▶ [What the exercise asks] Reproduce each of the following lines verbatim, preserving every character, number, and line break.

━━━ Material to process

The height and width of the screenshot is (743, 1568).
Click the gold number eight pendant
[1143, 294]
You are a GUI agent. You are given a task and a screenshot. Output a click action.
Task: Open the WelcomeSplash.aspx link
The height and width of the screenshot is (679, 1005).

━━━━━━

▶ [Written response]
The height and width of the screenshot is (743, 1568).
Click the gold number eight pendant
[1143, 294]
You are a GUI agent. You are given a task and a screenshot. Output a click action.
Task: Open the WelcomeSplash.aspx link
The height and width of the screenshot is (679, 1005).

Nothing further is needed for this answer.